The paper's original editor was Gilbert Abbott à Beckett and it was mostly written by him, then by Henry Mayhew, who took over as editor between 1835 and 1836, after which à Beckett took over again. The reason for the choice of name was announced in the opening editorial as building on the success of the French satirical daily Le Figaro, founded five years before. The allusion there had been to the hero of Pierre-Augustin Caron de Beaumarchais' play, Le Mariage de Figaro, which poked fun at privilege. The preface to the first collected volume congratulated itself on the fact that “Ever since we made our first appearance in London, England, we have been Figaro here! Figaro there! Figaro everywhere! We did not presume to hope for a more favourable reception than our prototype in Paris, but we have the flattering satisfaction of knowing, by a return lately made of the French newspapers, that Figaro in London sells more than four times the number of its namesake in the French capital.” At its peak, the circulation ran at 70,000 copies.

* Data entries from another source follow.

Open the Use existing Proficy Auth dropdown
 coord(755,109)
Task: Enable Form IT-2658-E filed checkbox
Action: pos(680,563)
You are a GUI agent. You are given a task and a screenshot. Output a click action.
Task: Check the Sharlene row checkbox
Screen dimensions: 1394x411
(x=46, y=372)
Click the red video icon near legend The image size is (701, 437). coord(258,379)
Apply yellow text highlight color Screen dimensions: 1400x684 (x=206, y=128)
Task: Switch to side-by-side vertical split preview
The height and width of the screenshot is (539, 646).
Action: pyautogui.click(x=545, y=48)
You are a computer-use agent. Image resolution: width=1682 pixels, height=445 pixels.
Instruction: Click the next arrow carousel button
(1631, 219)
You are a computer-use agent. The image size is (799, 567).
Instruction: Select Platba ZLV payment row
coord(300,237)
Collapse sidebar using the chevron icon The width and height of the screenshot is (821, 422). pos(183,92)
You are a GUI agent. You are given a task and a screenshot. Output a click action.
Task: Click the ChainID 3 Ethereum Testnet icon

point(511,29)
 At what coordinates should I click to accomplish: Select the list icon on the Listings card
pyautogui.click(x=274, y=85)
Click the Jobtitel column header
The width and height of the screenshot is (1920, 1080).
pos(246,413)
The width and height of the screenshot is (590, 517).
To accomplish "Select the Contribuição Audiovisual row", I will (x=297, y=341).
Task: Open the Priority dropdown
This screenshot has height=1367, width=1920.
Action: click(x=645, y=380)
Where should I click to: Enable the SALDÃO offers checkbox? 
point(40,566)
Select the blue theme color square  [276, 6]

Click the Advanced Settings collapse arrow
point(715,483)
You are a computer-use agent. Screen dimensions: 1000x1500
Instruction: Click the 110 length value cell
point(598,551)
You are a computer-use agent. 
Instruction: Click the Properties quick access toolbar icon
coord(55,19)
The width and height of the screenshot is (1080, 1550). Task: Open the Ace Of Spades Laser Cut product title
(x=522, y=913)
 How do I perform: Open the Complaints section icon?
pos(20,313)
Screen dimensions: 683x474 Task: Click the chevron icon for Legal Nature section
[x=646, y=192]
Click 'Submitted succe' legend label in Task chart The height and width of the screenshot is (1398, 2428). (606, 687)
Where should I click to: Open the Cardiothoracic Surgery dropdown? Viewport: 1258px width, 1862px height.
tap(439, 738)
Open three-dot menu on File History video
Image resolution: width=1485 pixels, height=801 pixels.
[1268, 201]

The weekly paper's format comprised four double-columned sheets, priced one penny, with political comment, society gossip, verses and theatre reviews as regular features. Under the title at the head of every issue there appeared a woodprint of a barber (which was Figaro's profession) attacking one of several effigy heads (block heads, that is to say) mounted on stands. Beneath this was, as the paper's motto, the lines by Lady Mary Wortley Montagu: "Satire should, like a polish’d razor keen, Wound with a touch that’s scarcely felt or seen." Its publication was followed by a swarm of ephemeral imitators. In a review of these, the surviving Figaro in London was described in an article in The Mechanics Magazine as "a political squib which obtained a large circulation during the Reform excitement. Its chief attraction consists in the caricatures designed by Robert Seymour in a style of broad humour."

The imitators usually lasted no more than a few months and often adapted the paper's title. Thus there appeared a Figaro in Bristol, as in Birmingham, Chesterfield, Sheffield and Liverpool. In the context of the 1832 cholera outbreak, à Beckett identified all this as the new disease of Figaromania and gleefully set himself to record the fatalities. In his issue 12 (25 February 1832), he noted the deaths of Figaro in Birmingham, The Critical Figaro and The English Figaro, and also reported “3 new cases, all very desperate and almost certain to be included next week among the deaths”. A few rare papers survived longer, however, including Figaro in Sheffield (1832-8) and Figaro in Wales (1835-6).

As well as the bound sets of yearly numbers, there were a number of spin-offs under à Beckett's enterprising editorship. There were firstly the four volumes of the Comic Magazine in which illustrations by Seymour figured prominently, along with articles and poems, several items of which were taken from Figaro in London. There was also Sycophant saints and sabbath sinners, a satire (1833), a 32-page shilling pamphlet aimed at the editor's next victim, Sir Albert Agnew's attempt to introduce a bill on sabbath observance through Parliament.

After the paper closed, Henry Mayhew, went on to co-found the more long-lasting Punch, of which Figaro in London may be considered a forerunner. In 1870 a satirical daily named the London Figaro was founded but soon changed direction to become a general interest weekly.